A Major Samsung foldable Device Patent Surfaced the day after Samsung provided a Peek at their Future Foldable Smartphone
Last week Patently Mobile posted a report titled "Samsung reveals that their new Infinity Flex Display for Foldable Smartphones will go into Mass Production in 2019." While Samsung's demo was criticized for illustrating a rather bulky prototype during their developer conference, I don't believe that it'll be as bulky once it hits the market in 2019. Why would Samsung show their competition what the final version would look like 12 months in advance?
When we look back at the evolution of the iPhone, for example, the first version was almost ugly if we compare it to today's iPhone XS Max (or other smartphone like the Note 9). While the first foldable smartphone may likely look a little bulky, evolution over 5 or 6 years should bring about a slicker design combining a smartphone on the exterior and a mobile TV or gaming device on the interior.
Today's smartphones are without a doubt hybrid devices. With advanced cameras being the center of smartphones today, some have suggested that in many cases the smart camera just happens to have a phone, reversing the priority and perception of the modern smartphone.
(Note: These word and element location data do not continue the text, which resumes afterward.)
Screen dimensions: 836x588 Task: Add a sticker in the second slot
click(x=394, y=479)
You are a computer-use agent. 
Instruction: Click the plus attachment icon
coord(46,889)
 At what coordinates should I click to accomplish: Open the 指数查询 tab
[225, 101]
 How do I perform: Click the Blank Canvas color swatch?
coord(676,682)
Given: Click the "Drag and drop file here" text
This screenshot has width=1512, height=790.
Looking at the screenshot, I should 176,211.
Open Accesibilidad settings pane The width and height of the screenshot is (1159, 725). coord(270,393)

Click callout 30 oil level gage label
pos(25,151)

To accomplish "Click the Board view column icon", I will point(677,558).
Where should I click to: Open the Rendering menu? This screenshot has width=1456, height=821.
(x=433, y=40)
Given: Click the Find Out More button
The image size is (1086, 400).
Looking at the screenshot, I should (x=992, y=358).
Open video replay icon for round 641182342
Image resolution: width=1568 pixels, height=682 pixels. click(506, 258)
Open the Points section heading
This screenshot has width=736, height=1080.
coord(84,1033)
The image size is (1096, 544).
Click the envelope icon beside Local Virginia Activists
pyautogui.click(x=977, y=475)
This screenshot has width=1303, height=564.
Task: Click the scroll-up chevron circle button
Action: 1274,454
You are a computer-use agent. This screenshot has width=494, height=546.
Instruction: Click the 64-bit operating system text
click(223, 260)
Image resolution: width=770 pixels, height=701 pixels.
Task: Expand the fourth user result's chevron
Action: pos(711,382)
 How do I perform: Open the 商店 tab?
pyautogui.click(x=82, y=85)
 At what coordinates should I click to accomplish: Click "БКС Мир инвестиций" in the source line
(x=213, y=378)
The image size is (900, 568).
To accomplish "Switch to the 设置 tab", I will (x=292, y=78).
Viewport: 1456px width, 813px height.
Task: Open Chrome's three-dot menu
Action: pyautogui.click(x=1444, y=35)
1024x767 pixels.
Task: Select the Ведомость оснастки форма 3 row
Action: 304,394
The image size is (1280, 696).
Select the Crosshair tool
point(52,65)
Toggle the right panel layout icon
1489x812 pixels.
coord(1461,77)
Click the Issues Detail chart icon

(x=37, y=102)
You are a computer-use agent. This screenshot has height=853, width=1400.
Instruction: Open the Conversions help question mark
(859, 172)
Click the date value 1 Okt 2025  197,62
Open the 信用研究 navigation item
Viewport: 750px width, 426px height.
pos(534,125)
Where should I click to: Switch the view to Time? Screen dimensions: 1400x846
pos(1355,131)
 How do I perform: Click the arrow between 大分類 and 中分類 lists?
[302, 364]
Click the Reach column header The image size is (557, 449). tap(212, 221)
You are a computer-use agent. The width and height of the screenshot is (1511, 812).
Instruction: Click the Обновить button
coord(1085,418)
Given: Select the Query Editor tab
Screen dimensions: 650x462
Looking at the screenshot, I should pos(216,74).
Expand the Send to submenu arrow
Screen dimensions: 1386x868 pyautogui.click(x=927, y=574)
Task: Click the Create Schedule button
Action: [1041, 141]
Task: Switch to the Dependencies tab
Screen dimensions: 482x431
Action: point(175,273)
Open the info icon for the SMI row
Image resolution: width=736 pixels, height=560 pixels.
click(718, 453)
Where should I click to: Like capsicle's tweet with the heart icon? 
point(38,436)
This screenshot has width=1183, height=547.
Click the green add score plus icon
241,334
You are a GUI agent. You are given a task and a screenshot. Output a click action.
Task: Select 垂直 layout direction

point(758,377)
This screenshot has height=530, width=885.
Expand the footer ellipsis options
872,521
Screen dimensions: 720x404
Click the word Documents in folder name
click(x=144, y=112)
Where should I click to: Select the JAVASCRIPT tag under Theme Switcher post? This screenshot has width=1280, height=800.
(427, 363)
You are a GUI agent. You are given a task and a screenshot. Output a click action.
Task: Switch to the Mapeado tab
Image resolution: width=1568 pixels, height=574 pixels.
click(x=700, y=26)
So while the idea of the "smartphone" of tomorrow being used more as a mobile TV or gaming device than a phone, we shouldn't be surprised. Samsung's first folding smartphone has a front side display just like a normal smartphone. Yet when unfolded, there's a larger 7.3" display on the inside so as to provide users with a mobile TV display once 5G services are in full bloom around the globe.
Of course the larger inside display will also appeal to mobile gamers using it as a gaming machine while others will use it a premium multitasking device for professionals. Having the right apps and offering consumers the proper content and features, these next-gen foldable smartphones could be a hit.
While phablets took time to take off, especially with Apple, it's now the number one form factor today. Foldable smartphones may sound like overkill but over time as they evolve, it's very likely to take at least 40-50% of the market over time.
This week the U.S. Patent Office published another elaborate foldable smartphone patent application from Samsung. Below you'll find 9 out of 17 patent figures that are found in our Patently Mobile version of this report here.
The Foldable Form Factor could be used as many Future Devices
Samsung makes it very clear that the foldable device form factor could be used as a hybrid device that could serve many markets over time. Samsung notes that examples of the electronic device may include at least one of a smartphone, a tablet personal computer (PC), a mobile phone, a video phone, an e-book reader, a desktop PC, a laptop computer, a netbook computer, a workstation, a server, a personal digital assistant (PDA), a portable multimedia player (PMP), a MP3 player, a mobile medical device, a camera, or a wearable device.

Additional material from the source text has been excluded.